Part 1 (see
link to Part 1 here), presented some information on the use of linear models
that typically reflect the ideal journey of a development or learning journey.
Unfortunately, the real world typically deviates from this ideal view. What
sort of model should we use that would more reflect our learning journey?
Learning from Deming
– The Analytic Study
Deming offers some help on distinguishing two types of
studies for learning from data and our experience in the real world. He
classified studies into two types (1975), depending on the type of action that
will be taken[i]:
1.
Enumerative
study: one in which action will be taken on the universe that was studied
(e.g., conducting a census, or sampling materials for a decision on acceptance
or pricing).
2.
Analytic
study: one in which action will be taken on a cause system to improve
performance of a product, process, or system in the future (e.g., a study to
select a future raw-material supplier or using a Shewhart control chart to
learn and improve a process).
Note the key word in definition of analytic study – future.

__Data block__
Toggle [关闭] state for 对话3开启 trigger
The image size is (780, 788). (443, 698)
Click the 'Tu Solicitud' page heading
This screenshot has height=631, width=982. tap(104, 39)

__Exercise aim__
Resume the passage on learning models and Deming's analytic studies, picking up after its final sentence.

__Reply__
For Deming, the problem is prediction. The Foreword to the
book, Quality
Improvement through Planned Experimentation by Moen, Nolan and Provost (2009),
Deming discusses how the results of studies for improvement are used to predict:
Why
does anyone make a comparison of two methods, two treatments, two processes,
two materials? Why does anyone carry out a test or an experiment? The answer is
to predict; to predict whether one of the methods or materials tested will in
the future, under a specified range of conditions, perform better than the
other one. Prediction is the problem, whether we are talking about applied
science, research and development, engineering, or management in industry,
education, or government. The question is, what do the data tell us? How do
they help us to predict?
What sort of
model should we follow that helps us with the problem of prediction? When in
doubt we can usually fall back on the methods used in science where questions
become our guideposts for learning as we make predictions about the effect of
our changes. Questions are powerful.
Science begins and ends in
questions, but does not end in the same question in which it began..[ii]
Thinking about how to phrase useful questions is no easy
feat. Dennett (2009) has offered a good description of the challenge of getting
to useful questions[iii]:
“…anybody
who has ever tackled a truly tough problem knows that one of the most difficult
tasks is finding the right questions to ask and the right order to ask them in.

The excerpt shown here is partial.